Neste seu novo espaço, situado no Adro de Baixo (junto à praça do comércio) em coimbra, será então celebrada esta inauguração com um momento musical por Álvaro Aroso (guitarra portuguesa), Eduardo Aroso (viola de acompanhamento) e Hugo Aroso (viola de acompanhamento) e  com um momento de poesia do poeta João Rasteiro.
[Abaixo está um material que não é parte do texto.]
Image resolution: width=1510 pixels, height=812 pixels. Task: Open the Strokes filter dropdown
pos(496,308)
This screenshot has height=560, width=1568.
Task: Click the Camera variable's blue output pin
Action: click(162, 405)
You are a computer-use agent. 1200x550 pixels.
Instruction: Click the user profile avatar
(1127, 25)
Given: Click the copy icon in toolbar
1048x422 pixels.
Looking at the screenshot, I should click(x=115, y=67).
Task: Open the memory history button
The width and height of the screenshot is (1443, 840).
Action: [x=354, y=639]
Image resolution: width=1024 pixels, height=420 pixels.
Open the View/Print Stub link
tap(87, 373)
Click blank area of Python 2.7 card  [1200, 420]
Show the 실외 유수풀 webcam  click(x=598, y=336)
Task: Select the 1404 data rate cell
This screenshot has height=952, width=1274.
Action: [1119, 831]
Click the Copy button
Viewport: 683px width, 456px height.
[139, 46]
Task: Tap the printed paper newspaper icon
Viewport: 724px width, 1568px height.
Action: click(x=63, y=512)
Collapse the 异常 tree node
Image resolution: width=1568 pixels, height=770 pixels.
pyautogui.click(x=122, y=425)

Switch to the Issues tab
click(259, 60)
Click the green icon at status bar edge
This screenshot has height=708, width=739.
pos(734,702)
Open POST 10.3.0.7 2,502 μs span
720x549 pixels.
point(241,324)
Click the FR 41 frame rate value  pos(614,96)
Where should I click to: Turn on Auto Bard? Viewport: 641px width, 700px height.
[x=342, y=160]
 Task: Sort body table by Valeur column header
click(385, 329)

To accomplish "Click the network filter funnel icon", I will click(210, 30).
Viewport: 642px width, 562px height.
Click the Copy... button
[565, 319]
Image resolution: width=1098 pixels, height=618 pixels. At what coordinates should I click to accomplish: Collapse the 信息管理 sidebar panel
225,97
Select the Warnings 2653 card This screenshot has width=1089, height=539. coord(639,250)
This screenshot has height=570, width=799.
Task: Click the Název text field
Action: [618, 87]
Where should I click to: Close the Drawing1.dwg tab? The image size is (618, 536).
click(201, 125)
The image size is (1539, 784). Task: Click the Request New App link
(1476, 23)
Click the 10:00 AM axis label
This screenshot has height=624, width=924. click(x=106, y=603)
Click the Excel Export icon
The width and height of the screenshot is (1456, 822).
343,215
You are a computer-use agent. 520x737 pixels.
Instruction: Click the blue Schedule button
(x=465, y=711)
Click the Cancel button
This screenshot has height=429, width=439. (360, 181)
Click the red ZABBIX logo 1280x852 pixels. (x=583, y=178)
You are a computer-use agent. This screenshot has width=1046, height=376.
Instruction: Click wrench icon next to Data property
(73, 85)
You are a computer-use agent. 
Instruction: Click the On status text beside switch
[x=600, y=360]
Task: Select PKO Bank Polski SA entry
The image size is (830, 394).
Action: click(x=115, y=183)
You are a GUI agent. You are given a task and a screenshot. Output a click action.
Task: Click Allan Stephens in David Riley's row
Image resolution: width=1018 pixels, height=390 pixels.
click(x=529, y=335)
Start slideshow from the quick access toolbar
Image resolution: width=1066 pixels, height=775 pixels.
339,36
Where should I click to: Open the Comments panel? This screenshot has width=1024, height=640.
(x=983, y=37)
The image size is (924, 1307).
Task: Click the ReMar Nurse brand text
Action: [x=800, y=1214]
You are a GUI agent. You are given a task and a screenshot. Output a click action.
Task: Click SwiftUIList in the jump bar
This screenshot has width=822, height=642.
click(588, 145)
Haverá ainda uma exposição de pintura do artista plástico Seixas Peixoto.
Em baixo, um dos poemas que lerei [mais concretamente o meu último poema, de homenagem ao Manuel António Pina, nosso Prémio Camões 2011] que se intitula "A falua do desejo":
A falua do desejo
                     Ao Manuel António Pina


Ousar pensar uma árvore de poemas
é olhá-la e pressenti-la pelo ângulo do anseio
que nos estende os tentáculos,


é comer um corpo
até a boca ficar em chagas maduras
saber-lhe sem limites obscuros
o ocluso estertor do coração
ou a desmedida voltagem do voo do rouxinol
em núbil e puro eclipse,

é beber água e sangue
na paridade dos líquenes e da utopia 
um só tempo uma lembrança
até que a flor em sua triste alegria recomece
nas primeiras gramáticas da aurora
em sua falua de abóbadas abertas ao desejo.

Não brotará e morrerá mais sublime fruto
em mundos de sedutoras abaúlas
do que a demoníaca sílaba
cantando sob a lua a idade dos jovens deuses
que tem raízes de abismos
na melancolia inexpugnável da matéria de um poema.